Рассказывается эта история (как, впрочем, и все остальное у Климонтовича) легко, весело, здраво и без надрыва. Но подумаешь минуту - и жуть берет. Прослышав о готовящемся альманахе, рассказчик звонит Аксенову и узнает, что тот за границей. Аксенов, согласно Климонтовичу, смог выехать благодаря поручительству отца Ерофеева. "Как же тут все перепутано, какой ералаш: Ерофеев-старший - матерый номенклатурщик МИДа; сынок-литературовед, прославившийся еще в аспирантуре филфака первой в стране статьей о маркизе де Саде, рвется стать именитым беллетристом и сочиняет кромешную порнуху, на первых порах чудовищно графоманскую (некоторые, включая вашего обозревателя, полагают: не только на первых, но и на всех последующих. - А. Н.); наконец, богатый и прославленный советский писатель, основатель молодежной прозы, сын репрессированного в 37-м партийца и многолетней невольницы колымских лагерей Евгении Гинзбург с ее мемуаром "Крутой маршрут", куски которого зачитывали как раз тогда по антисоветской "Свободе". Ерофеев-старший борется с американцами за разоружение в Швейцарии; Ерофеев-младший на пару с сыном сибирского офицера (Евгением Поповым. - А. Н.) шустрит, собирает не скажу подпольный, во всяком случае властями не санкционированный альманах; Василий Аксенов в обмен на покровительство папаши всячески молодому графоману протежирует и даже дарит свое имя на обложку этого самого самостийного изделия, в то же время гуляя по Парижу под честное слово дипломата, тогда как обо всем предприятии только ленивому и нелюбопытному в Москве не известно. Повторюсь: этой бесовщиной полна была тогдашняя московская жизнь, душная, одновременно романтичная и циничная, маскарадная, карнавальная, такая-сякая, какой не было нигде в мире и никогда не будет..." Счастлив же остальной мир!

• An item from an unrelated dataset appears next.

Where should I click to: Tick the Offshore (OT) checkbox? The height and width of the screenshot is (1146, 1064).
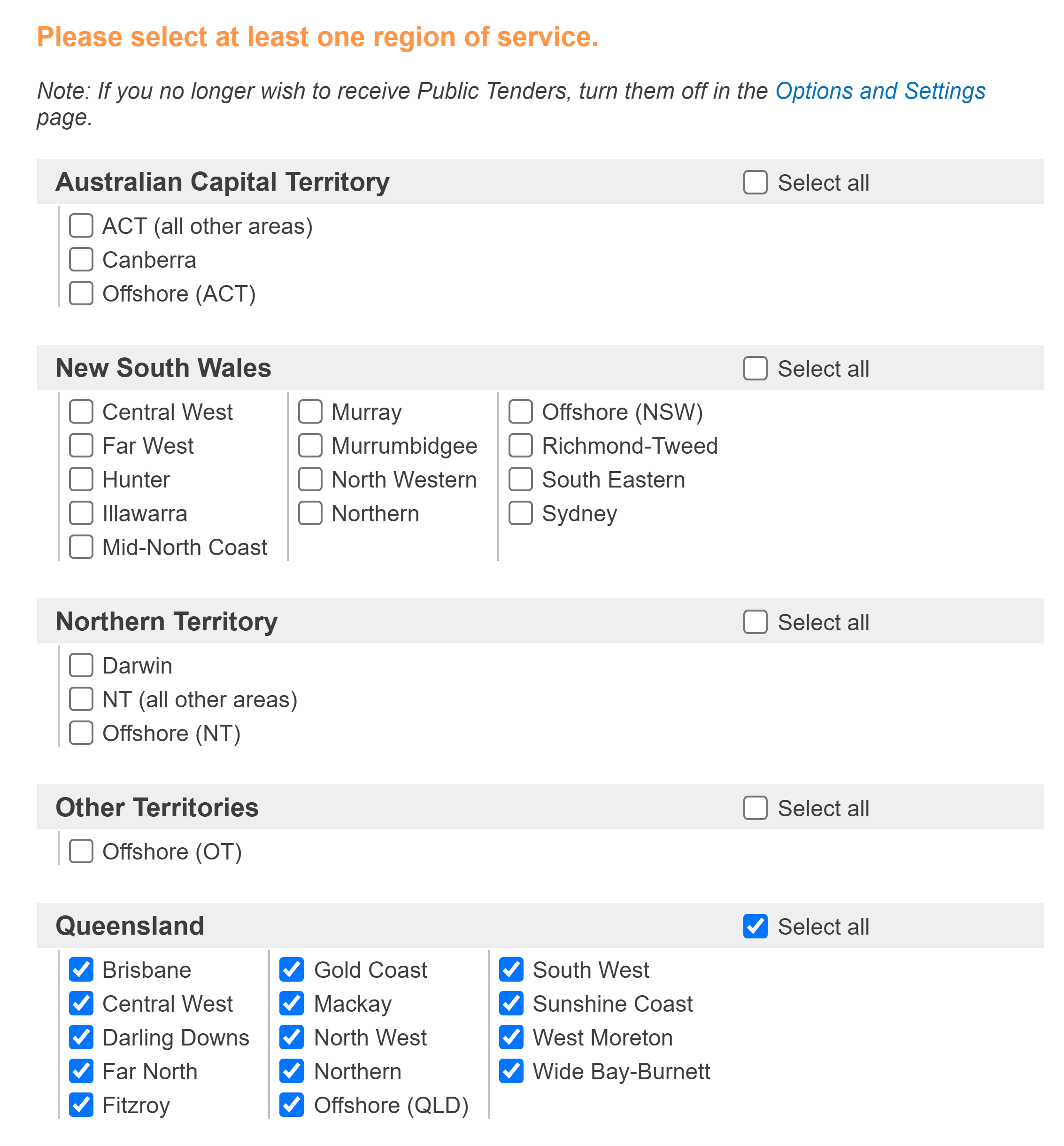[81, 851]
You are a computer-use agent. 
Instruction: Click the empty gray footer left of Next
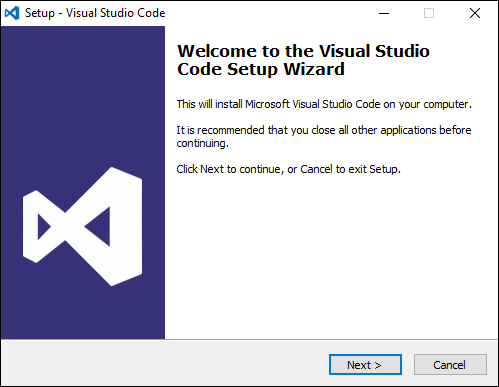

Потому что, как бы Климонтович ни ностальгировал (в другом месте он вполне серьезно говорит о невероятном духовном подъеме и истинном плюрализме семидесятых), главное слово прозвучало: бесовщина. И дело тут не в деталях и даже не в персонах. Климонтович - в отличие от многих "воспоминателей о недавнем" - не любит говорить о людях гадости (во всяком случае не на том акцент), о многих (Владимире Кормере, Юрии Кублановском, Ахмадулиной, Аксенове, Попове) пишет тепло и любовно. Дело - в атмосфере несвободы, что рождает фантомы, втягивает в двусмысленные игры, плодит взаимную подозрительность (превосходно описана истерическая реакция "порядочных людей" на "Метрополь" и его разгром), души корежит, а кого-то доводит до гибели. И это - праздник? И это - ренессанс? Потому что обаятельному конформисту-нонкоформисту тогда было весело? Так, может, именно поэтому ему сейчас стало так грустно?
Можно было иначе жить "в те годы давние, глухие"? Можно. И даже в еще более страшные - тоже можно. Но это совсем другая история. Кстати, тоже актуализированная свежими журналами. В "Знамени" (N 11) завершилась публикация "романа-идиллии" Александра Чудакова "Ложится мгла на старые ступени"; в "Октябре" (N 11, окончание следует) печатается роман Анатолия Наймана "Сэр" (об Исайе Берлине и не только о нем). Читать их надо непременно, а обсуждать - отдельно и подробно.